WRITTEN REQUEST
Copy the listing below, substituting "Goal" for each occurrence of "Instruction". Leave every other line and character unchanged.

DATA FOR THIS TASK

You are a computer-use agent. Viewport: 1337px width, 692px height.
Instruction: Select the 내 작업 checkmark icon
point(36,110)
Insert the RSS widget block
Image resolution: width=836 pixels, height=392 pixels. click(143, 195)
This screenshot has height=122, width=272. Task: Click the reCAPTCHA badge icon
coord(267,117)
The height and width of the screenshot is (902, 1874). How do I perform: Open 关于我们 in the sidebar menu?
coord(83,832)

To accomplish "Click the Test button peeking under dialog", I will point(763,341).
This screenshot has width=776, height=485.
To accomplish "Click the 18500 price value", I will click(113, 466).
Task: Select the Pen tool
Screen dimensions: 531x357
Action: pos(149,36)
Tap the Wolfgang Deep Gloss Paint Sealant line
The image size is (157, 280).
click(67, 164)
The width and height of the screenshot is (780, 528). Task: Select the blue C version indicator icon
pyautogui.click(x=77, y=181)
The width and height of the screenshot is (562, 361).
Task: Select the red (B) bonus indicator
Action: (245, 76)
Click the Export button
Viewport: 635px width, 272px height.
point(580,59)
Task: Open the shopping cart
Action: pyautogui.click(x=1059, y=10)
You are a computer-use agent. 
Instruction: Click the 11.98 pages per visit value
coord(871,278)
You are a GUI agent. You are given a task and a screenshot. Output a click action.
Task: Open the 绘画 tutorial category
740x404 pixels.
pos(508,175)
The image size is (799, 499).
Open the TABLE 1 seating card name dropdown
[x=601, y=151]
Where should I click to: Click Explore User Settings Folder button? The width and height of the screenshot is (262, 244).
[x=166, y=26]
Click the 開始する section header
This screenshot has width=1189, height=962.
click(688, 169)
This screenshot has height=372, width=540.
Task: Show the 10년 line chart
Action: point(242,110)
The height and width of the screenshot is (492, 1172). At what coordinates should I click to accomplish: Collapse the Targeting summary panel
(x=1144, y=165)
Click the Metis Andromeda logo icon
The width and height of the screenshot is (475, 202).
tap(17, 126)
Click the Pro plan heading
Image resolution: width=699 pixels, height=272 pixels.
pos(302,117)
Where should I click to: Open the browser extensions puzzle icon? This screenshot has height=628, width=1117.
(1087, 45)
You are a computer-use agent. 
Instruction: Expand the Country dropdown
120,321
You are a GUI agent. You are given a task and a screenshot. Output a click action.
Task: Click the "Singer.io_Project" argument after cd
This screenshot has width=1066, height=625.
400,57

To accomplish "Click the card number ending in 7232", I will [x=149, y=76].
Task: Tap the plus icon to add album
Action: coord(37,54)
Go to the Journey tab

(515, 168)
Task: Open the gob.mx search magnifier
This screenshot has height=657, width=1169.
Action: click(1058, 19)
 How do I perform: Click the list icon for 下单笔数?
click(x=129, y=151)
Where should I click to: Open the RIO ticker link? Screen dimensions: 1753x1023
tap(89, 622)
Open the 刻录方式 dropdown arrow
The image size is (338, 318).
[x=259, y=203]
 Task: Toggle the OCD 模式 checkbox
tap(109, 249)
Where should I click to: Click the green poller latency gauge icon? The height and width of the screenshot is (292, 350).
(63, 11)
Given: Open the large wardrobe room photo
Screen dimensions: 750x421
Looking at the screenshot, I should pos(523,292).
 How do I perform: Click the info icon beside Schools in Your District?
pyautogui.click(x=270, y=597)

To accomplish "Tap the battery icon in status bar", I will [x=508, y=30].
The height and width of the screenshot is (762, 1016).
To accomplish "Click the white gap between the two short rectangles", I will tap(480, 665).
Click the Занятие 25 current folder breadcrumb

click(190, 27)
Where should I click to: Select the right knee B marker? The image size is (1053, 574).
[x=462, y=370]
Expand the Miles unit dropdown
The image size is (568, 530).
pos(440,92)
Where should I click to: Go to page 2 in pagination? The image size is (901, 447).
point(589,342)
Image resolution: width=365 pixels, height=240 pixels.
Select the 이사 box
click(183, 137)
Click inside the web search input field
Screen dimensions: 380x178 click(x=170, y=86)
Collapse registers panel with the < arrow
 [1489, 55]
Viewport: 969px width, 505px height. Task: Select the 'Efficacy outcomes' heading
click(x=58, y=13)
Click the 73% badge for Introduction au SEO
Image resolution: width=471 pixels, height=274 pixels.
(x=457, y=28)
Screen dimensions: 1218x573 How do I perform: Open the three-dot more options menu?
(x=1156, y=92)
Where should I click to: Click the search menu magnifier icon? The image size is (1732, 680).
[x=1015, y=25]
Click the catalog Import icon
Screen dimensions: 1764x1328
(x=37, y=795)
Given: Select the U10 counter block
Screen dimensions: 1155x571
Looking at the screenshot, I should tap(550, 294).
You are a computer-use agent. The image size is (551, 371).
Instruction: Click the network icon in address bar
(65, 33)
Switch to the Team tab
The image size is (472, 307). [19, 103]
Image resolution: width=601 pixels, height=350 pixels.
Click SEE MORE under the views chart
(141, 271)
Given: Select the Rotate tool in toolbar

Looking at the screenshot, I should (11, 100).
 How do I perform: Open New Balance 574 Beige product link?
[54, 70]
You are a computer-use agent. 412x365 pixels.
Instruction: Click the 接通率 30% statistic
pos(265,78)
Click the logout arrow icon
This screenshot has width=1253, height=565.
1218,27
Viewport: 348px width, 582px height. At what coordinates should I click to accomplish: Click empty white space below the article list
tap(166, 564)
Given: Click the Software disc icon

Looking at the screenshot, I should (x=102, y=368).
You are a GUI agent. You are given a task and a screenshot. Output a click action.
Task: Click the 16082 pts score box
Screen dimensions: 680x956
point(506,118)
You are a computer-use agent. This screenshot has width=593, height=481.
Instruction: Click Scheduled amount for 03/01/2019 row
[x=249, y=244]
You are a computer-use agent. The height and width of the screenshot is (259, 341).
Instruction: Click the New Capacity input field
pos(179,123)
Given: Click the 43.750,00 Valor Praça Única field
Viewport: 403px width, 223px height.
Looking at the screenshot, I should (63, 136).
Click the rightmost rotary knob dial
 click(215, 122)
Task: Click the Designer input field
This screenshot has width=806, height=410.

EXERCISE SOLUTION
You are a computer-use agent. Viewport: 1337px width, 692px height.
Goal: Select the 내 작업 checkmark icon
point(36,110)
Insert the RSS widget block
Image resolution: width=836 pixels, height=392 pixels. click(143, 195)
This screenshot has height=122, width=272. Task: Click the reCAPTCHA badge icon
coord(267,117)
The height and width of the screenshot is (902, 1874). How do I perform: Open 关于我们 in the sidebar menu?
coord(83,832)

To accomplish "Click the Test button peeking under dialog", I will point(763,341).
This screenshot has width=776, height=485.
To accomplish "Click the 18500 price value", I will click(113, 466).
Task: Select the Pen tool
Screen dimensions: 531x357
Action: pos(149,36)
Tap the Wolfgang Deep Gloss Paint Sealant line
The image size is (157, 280).
click(67, 164)
The width and height of the screenshot is (780, 528). Task: Select the blue C version indicator icon
pyautogui.click(x=77, y=181)
The width and height of the screenshot is (562, 361).
Task: Select the red (B) bonus indicator
Action: (245, 76)
Click the Export button
Viewport: 635px width, 272px height.
point(580,59)
Task: Open the shopping cart
Action: pyautogui.click(x=1059, y=10)
You are a computer-use agent. 
Goal: Click the 11.98 pages per visit value
coord(871,278)
You are a GUI agent. You are given a task and a screenshot. Output a click action.
Task: Open the 绘画 tutorial category
740x404 pixels.
pos(508,175)
The image size is (799, 499).
Open the TABLE 1 seating card name dropdown
[x=601, y=151]
Where should I click to: Click Explore User Settings Folder button? The width and height of the screenshot is (262, 244).
[x=166, y=26]
Click the 開始する section header
This screenshot has width=1189, height=962.
click(688, 169)
This screenshot has height=372, width=540.
Task: Show the 10년 line chart
Action: point(242,110)
The height and width of the screenshot is (492, 1172). At what coordinates should I click to accomplish: Collapse the Targeting summary panel
(x=1144, y=165)
Click the Metis Andromeda logo icon
The width and height of the screenshot is (475, 202).
tap(17, 126)
Click the Pro plan heading
Image resolution: width=699 pixels, height=272 pixels.
pos(302,117)
Where should I click to: Open the browser extensions puzzle icon? This screenshot has height=628, width=1117.
(1087, 45)
You are a computer-use agent. 
Goal: Expand the Country dropdown
120,321
You are a GUI agent. You are given a task and a screenshot. Output a click action.
Task: Click the "Singer.io_Project" argument after cd
This screenshot has width=1066, height=625.
400,57

To accomplish "Click the card number ending in 7232", I will [x=149, y=76].
Task: Tap the plus icon to add album
Action: coord(37,54)
Go to the Journey tab

(515, 168)
Task: Open the gob.mx search magnifier
This screenshot has height=657, width=1169.
Action: click(1058, 19)
 How do I perform: Click the list icon for 下单笔数?
click(x=129, y=151)
Where should I click to: Open the RIO ticker link? Screen dimensions: 1753x1023
tap(89, 622)
Open the 刻录方式 dropdown arrow
The image size is (338, 318).
[x=259, y=203]
 Task: Toggle the OCD 模式 checkbox
tap(109, 249)
Where should I click to: Click the green poller latency gauge icon? The height and width of the screenshot is (292, 350).
(63, 11)
Given: Open the large wardrobe room photo
Screen dimensions: 750x421
Looking at the screenshot, I should pos(523,292).
 How do I perform: Click the info icon beside Schools in Your District?
pyautogui.click(x=270, y=597)

To accomplish "Tap the battery icon in status bar", I will [x=508, y=30].
The height and width of the screenshot is (762, 1016).
To accomplish "Click the white gap between the two short rectangles", I will tap(480, 665).
Click the Занятие 25 current folder breadcrumb

click(190, 27)
Where should I click to: Select the right knee B marker? The image size is (1053, 574).
[x=462, y=370]
Expand the Miles unit dropdown
The image size is (568, 530).
pos(440,92)
Where should I click to: Go to page 2 in pagination? The image size is (901, 447).
point(589,342)
Image resolution: width=365 pixels, height=240 pixels.
Select the 이사 box
click(183, 137)
Click inside the web search input field
Screen dimensions: 380x178 click(x=170, y=86)
Collapse registers panel with the < arrow
 [1489, 55]
Viewport: 969px width, 505px height. Task: Select the 'Efficacy outcomes' heading
click(x=58, y=13)
Click the 73% badge for Introduction au SEO
Image resolution: width=471 pixels, height=274 pixels.
(x=457, y=28)
Screen dimensions: 1218x573 How do I perform: Open the three-dot more options menu?
(x=1156, y=92)
Where should I click to: Click the search menu magnifier icon? The image size is (1732, 680).
[x=1015, y=25]
Click the catalog Import icon
Screen dimensions: 1764x1328
(x=37, y=795)
Given: Select the U10 counter block
Screen dimensions: 1155x571
Looking at the screenshot, I should tap(550, 294).
You are a computer-use agent. The image size is (551, 371).
Goal: Click the network icon in address bar
(65, 33)
Switch to the Team tab
The image size is (472, 307). [19, 103]
Image resolution: width=601 pixels, height=350 pixels.
Click SEE MORE under the views chart
(141, 271)
Given: Select the Rotate tool in toolbar

Looking at the screenshot, I should (11, 100).
 How do I perform: Open New Balance 574 Beige product link?
[54, 70]
You are a computer-use agent. 412x365 pixels.
Goal: Click the 接通率 30% statistic
pos(265,78)
Click the logout arrow icon
This screenshot has width=1253, height=565.
1218,27
Viewport: 348px width, 582px height. At what coordinates should I click to accomplish: Click empty white space below the article list
tap(166, 564)
Given: Click the Software disc icon

Looking at the screenshot, I should (x=102, y=368).
You are a GUI agent. You are given a task and a screenshot. Output a click action.
Task: Click the 16082 pts score box
Screen dimensions: 680x956
point(506,118)
You are a computer-use agent. This screenshot has width=593, height=481.
Goal: Click Scheduled amount for 03/01/2019 row
[x=249, y=244]
You are a computer-use agent. The height and width of the screenshot is (259, 341).
Goal: Click the New Capacity input field
pos(179,123)
Given: Click the 43.750,00 Valor Praça Única field
Viewport: 403px width, 223px height.
Looking at the screenshot, I should (63, 136).
Click the rightmost rotary knob dial
 click(215, 122)
Task: Click the Designer input field
This screenshot has width=806, height=410.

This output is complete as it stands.